Saved data entries:
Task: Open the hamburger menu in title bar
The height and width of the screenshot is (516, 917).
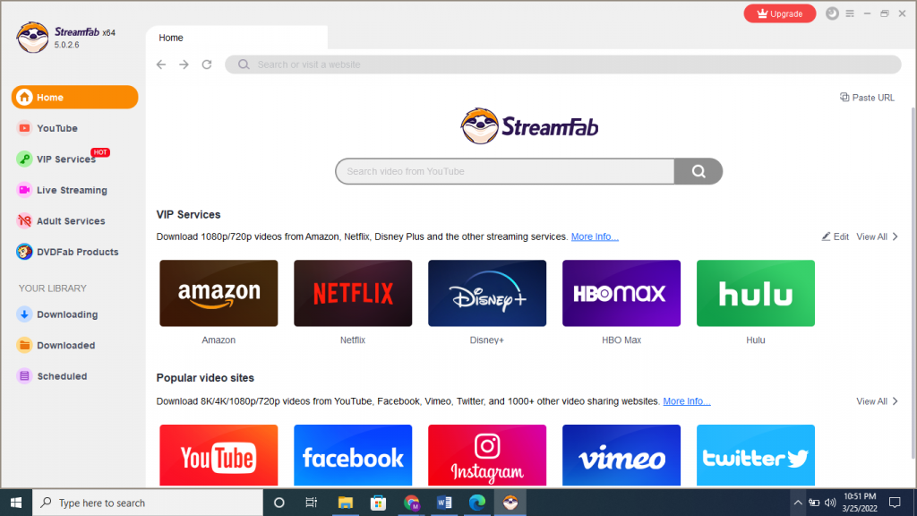Action: [850, 13]
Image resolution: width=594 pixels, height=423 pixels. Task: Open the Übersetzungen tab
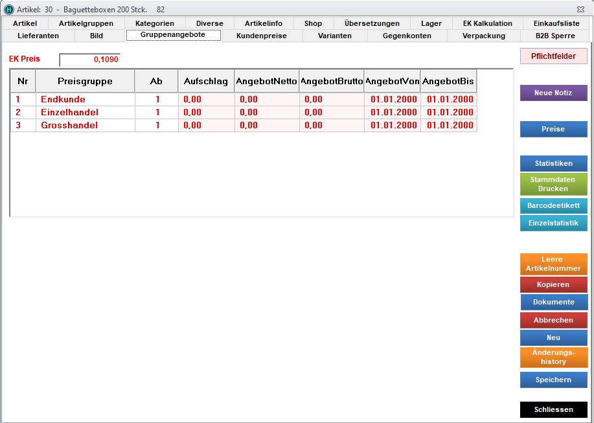372,23
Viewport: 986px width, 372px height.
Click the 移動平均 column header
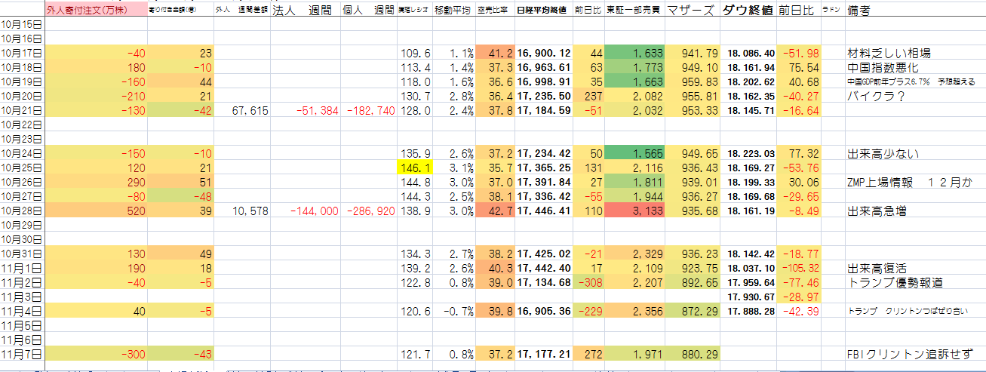pos(453,11)
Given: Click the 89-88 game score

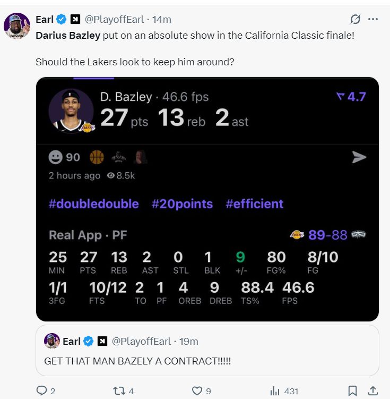Looking at the screenshot, I should [x=327, y=235].
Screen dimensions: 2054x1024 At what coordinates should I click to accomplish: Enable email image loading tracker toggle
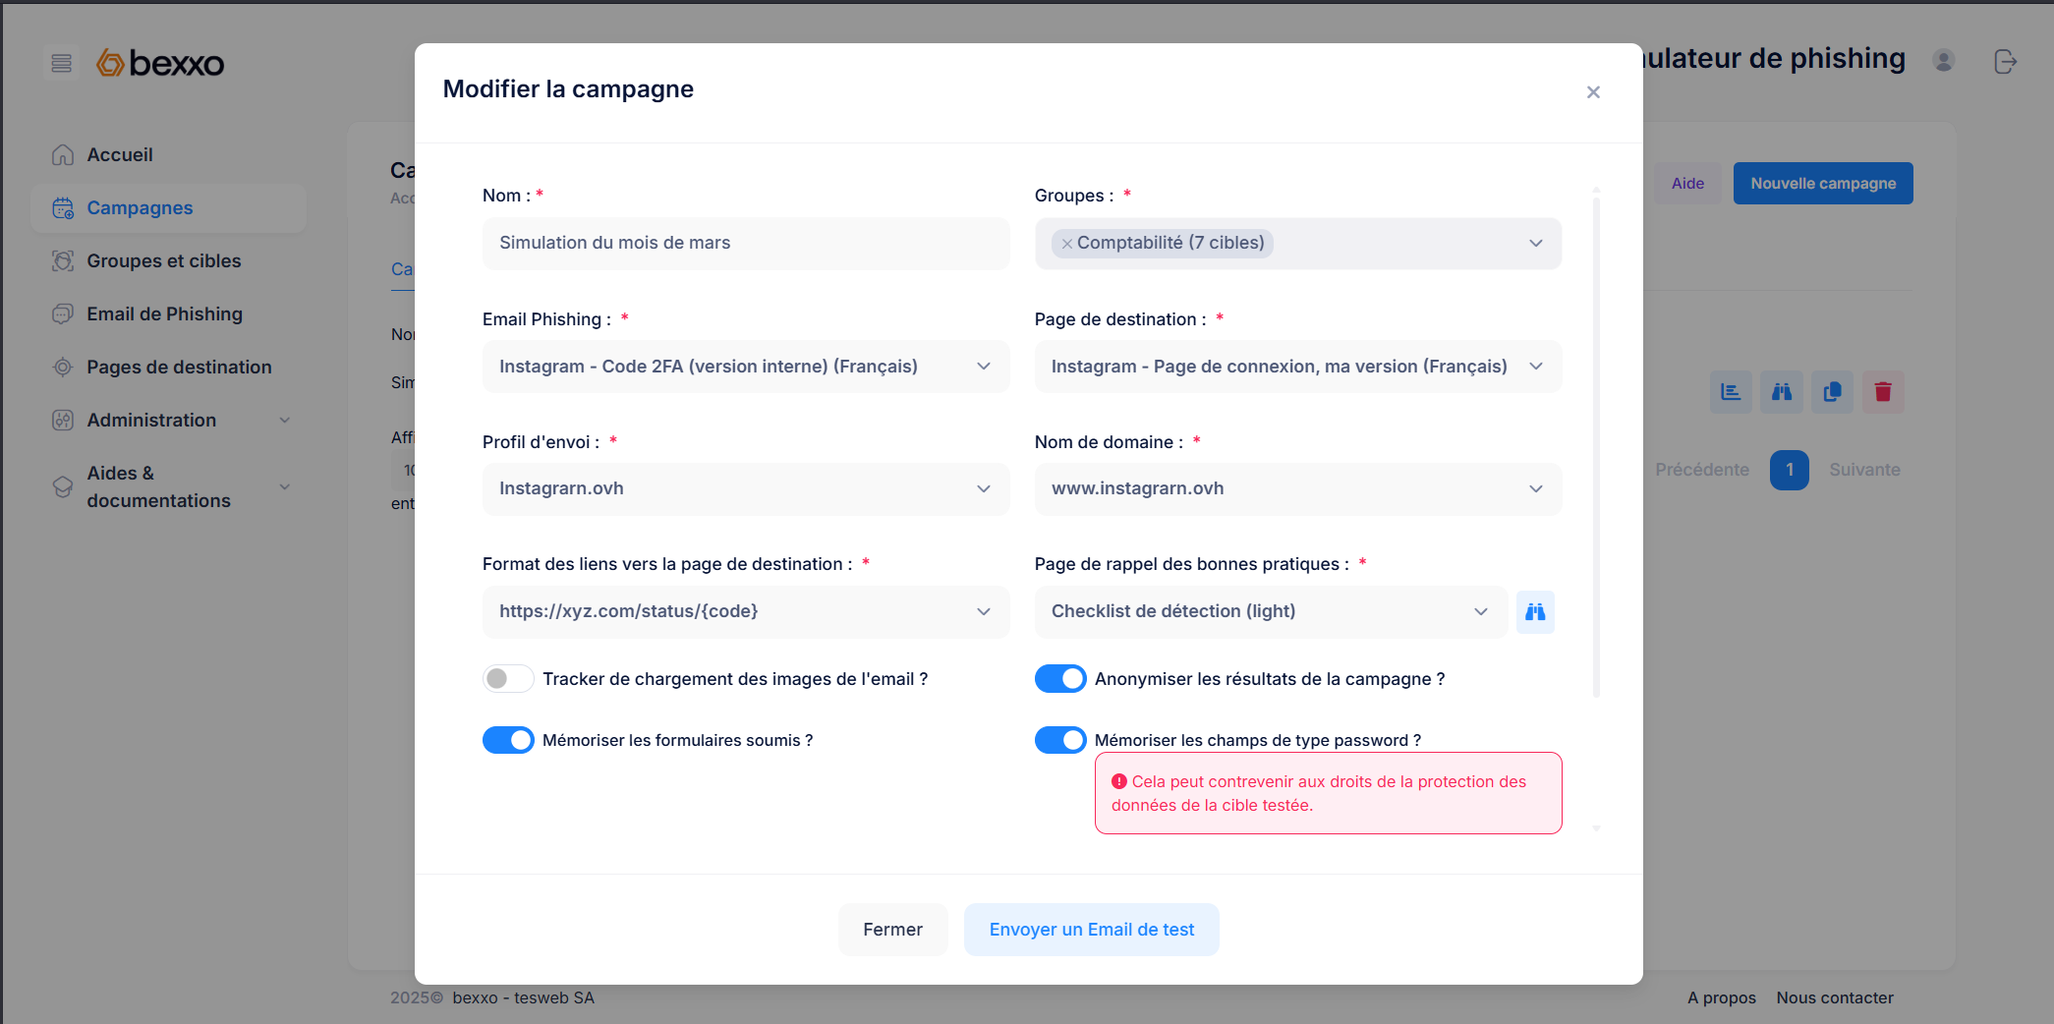pos(507,679)
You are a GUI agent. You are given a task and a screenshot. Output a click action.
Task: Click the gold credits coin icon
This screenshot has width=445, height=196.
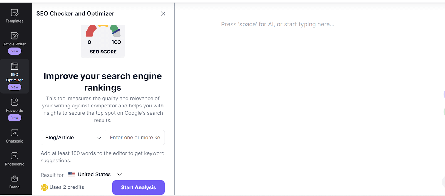pyautogui.click(x=44, y=188)
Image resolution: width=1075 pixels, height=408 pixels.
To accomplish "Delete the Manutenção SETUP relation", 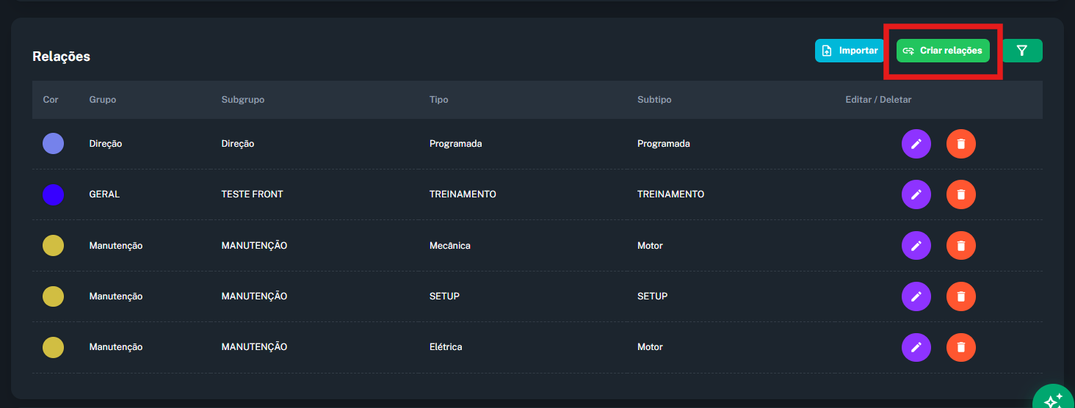I will (x=961, y=296).
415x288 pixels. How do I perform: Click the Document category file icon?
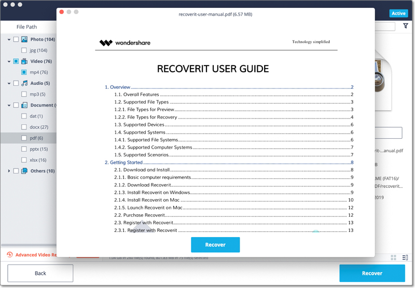coord(24,105)
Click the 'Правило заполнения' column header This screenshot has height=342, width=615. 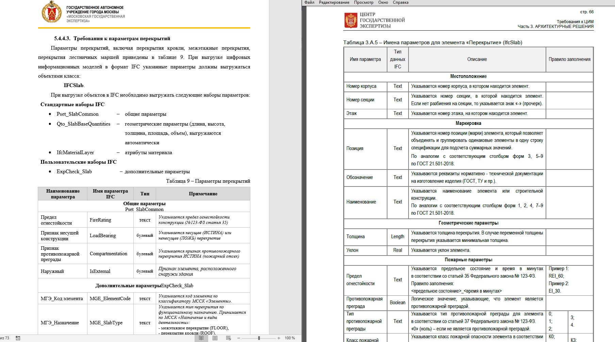pos(569,59)
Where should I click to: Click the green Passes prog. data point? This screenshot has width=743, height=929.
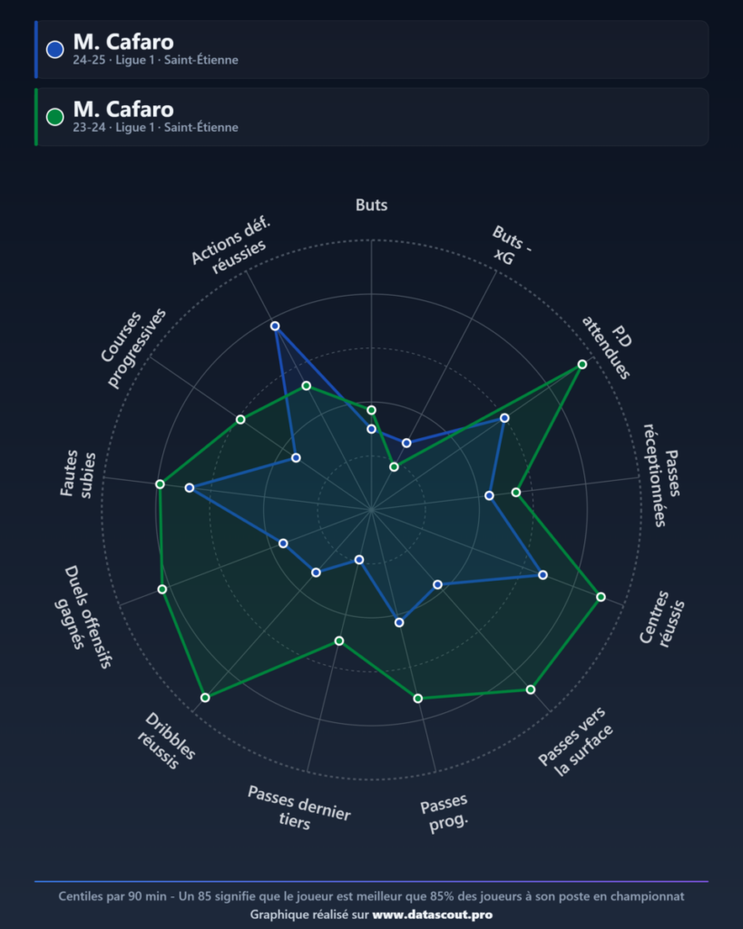click(417, 699)
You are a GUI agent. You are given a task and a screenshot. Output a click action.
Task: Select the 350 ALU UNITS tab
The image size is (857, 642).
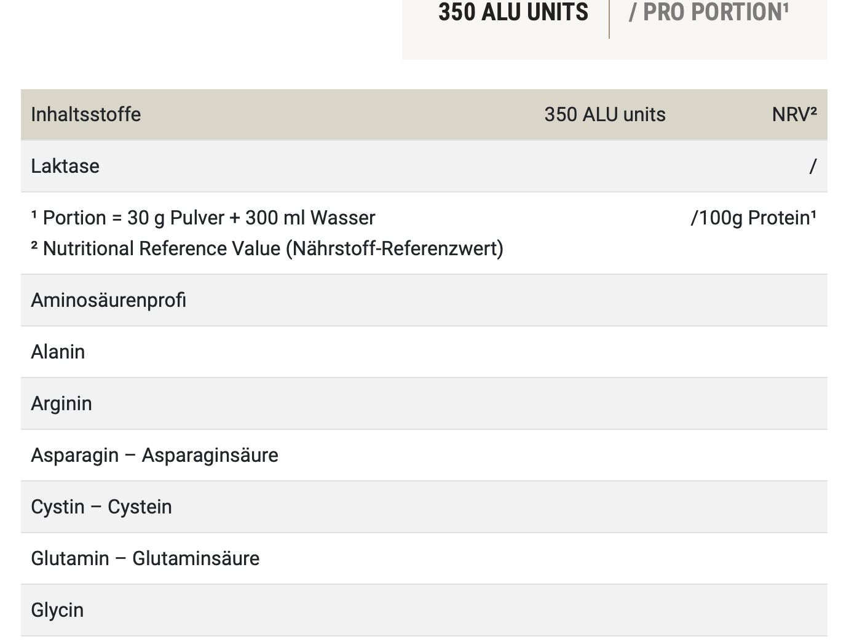coord(513,12)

### Requirement
Could you transcribe exactly the lines from the start of the records through the line containing "Image resolution: width=1075", both ends included, leaving the pictures out?

### Reply
Task: Open the hamburger menu in title bar
The height and width of the screenshot is (516, 917).
Action: [850, 13]
Image resolution: width=594 pixels, height=423 pixels. Task: Open the Übersetzungen tab
372,23
Viewport: 986px width, 372px height.
Click the 移動平均 column header
pos(453,11)
Given: Click the 89-88 game score

Looking at the screenshot, I should [x=327, y=235].
Screen dimensions: 2054x1024 At what coordinates should I click to accomplish: Enable email image loading tracker toggle
pos(507,679)
You are a GUI agent. You are given a task and a screenshot. Output a click action.
Task: Click the gold credits coin icon
This screenshot has width=445, height=196.
pyautogui.click(x=44, y=188)
Image resolution: width=1075 pixels, height=408 pixels.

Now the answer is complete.